Because case-control samples cannot provide the proper baseline hazard, 16 we used the previously reported annualized incidence rates by age, estimated from the general United States of America (US) population. 17 For each participant, by combining the overall population-derived incidence rates 17 and genotype-derived PHS, we calculated an individual’s ‘instantaneous risk’ for developing AD, based on their genotype and age (for additional details see Supporting Information). To independently assess the predicted instantaneous risk, we evaluated longitudinal follow-up data from 2,724 cognitively normal older individuals from the NIA ADC with at least 2 years of clinical follow-up. We assessed the number of cognitively normal individuals progressing to AD as a function of the predicted PHS risk strata and examined whether the predicted PHS-derived incidence rate reflects the empirical/actual progression rate using a Cochran-Armitage trend test.

We examined the association between our PHS and established in vivo and pathologic markers of AD neurodegeneration. Using linear models, we assessed whether the PHS associated with Braak stage for NFTs and CERAD score for neuritic plaques as well as CSF A1-42, and CSF total tau. Using linear mixed effects models, we also investigated whether the PHS was associated with longitudinal CDR-SB score and volume loss within the entorhinal cortex and hippocampus. In all analyses, we co-varied for the effects of age and sex.

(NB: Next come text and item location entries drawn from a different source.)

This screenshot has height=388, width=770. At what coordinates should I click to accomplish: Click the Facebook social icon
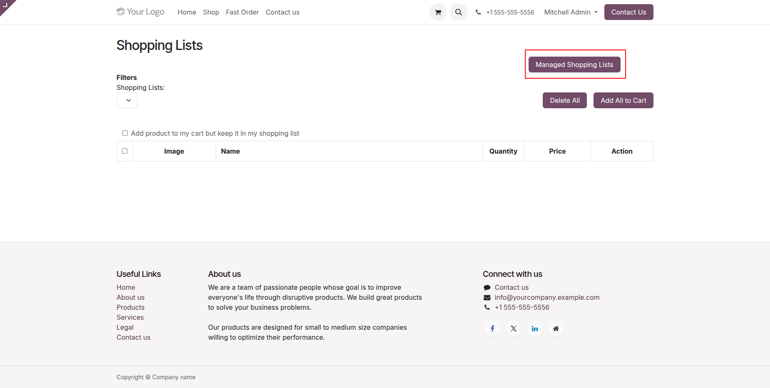[x=492, y=328]
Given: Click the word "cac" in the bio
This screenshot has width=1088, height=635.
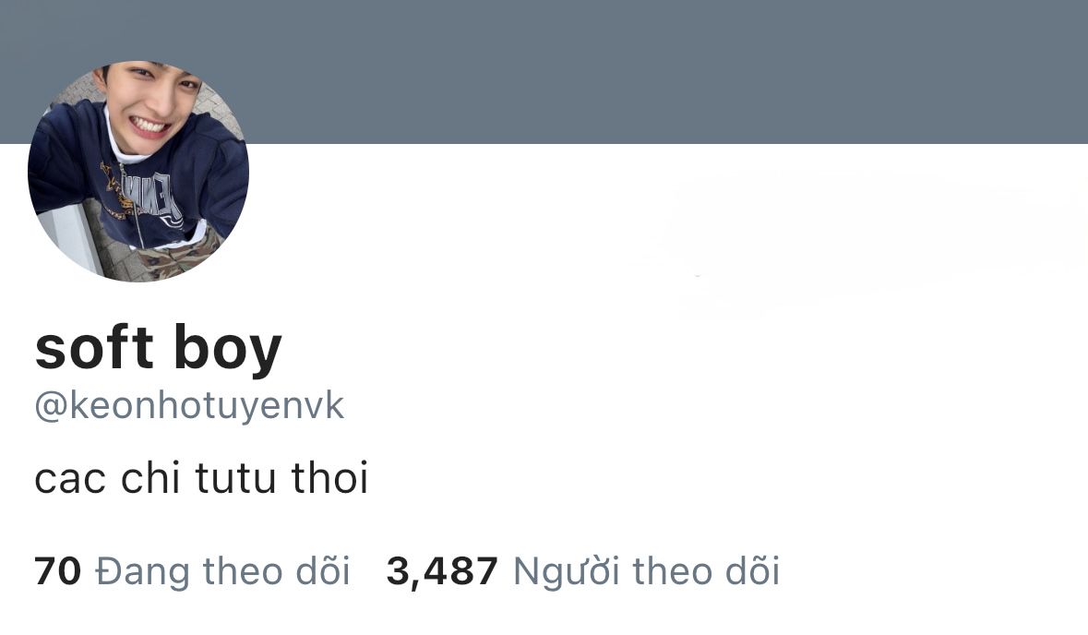Looking at the screenshot, I should click(x=70, y=482).

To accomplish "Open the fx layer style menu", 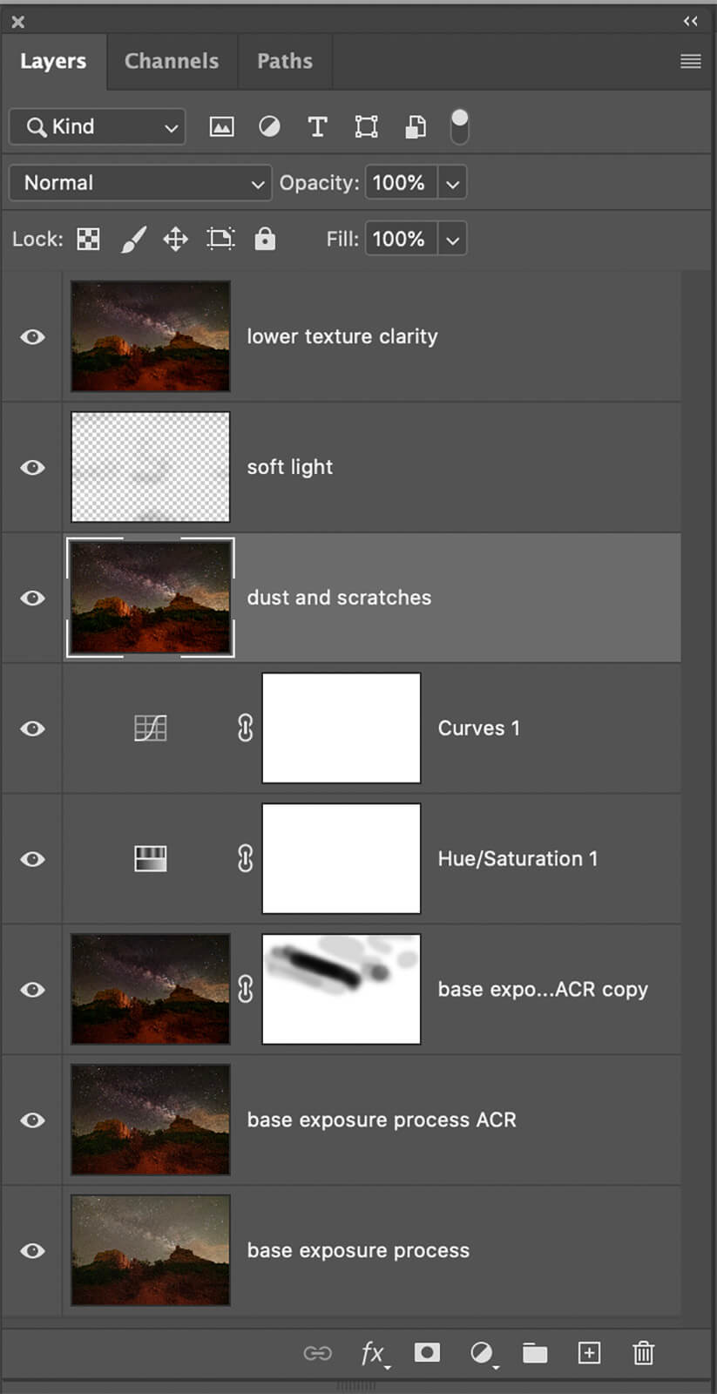I will click(373, 1352).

Yang J, Ferreira T, Morris AP, et al. Conditional and joint multiple-SNP analysis of GWAS summary statistics identifies additional variants influencing complex traits. Nat Genet 2012;44:369-U170.
Dudbridge F. Power and Predictive Accuracy of Polygenic Risk Scores. Plos Genet 2013;9.

score 0 · Answer 2 · 2017-12-14

I think PHS is the same as Polygenic Score PGS and that is an additive measure how much SNP (allele in a gene) corresponds to the phenotype, here the disease. You first select a set of SNPs and evaluate how often a SNP is associated with the phenotype. This is the frequency. They you multiply this frequency by the estimated effect, like small effect, large effect, you must select a number. The frequency times the effect is the weight beta_j for the SNP_j, j=1,..,n. Then you take the population of individuals_i. For each individual´_i you calculate the Polygenic Score as a sum PS_i=(1/n)sum_j beta_j x_ij where x_ij describes the allele the person has. One could use three values for x_ij, 0,1,2 , so the allele 0 would have no effect on the phenotype, 2 quite much. If you want the PGS for the population, sum over i, and you would like to normalize the values, for instance to average zero, SD=1. I do not know if this is what the article says they were doing, but this is how PGS can be calculated and it is in plain English by a non-native speaker.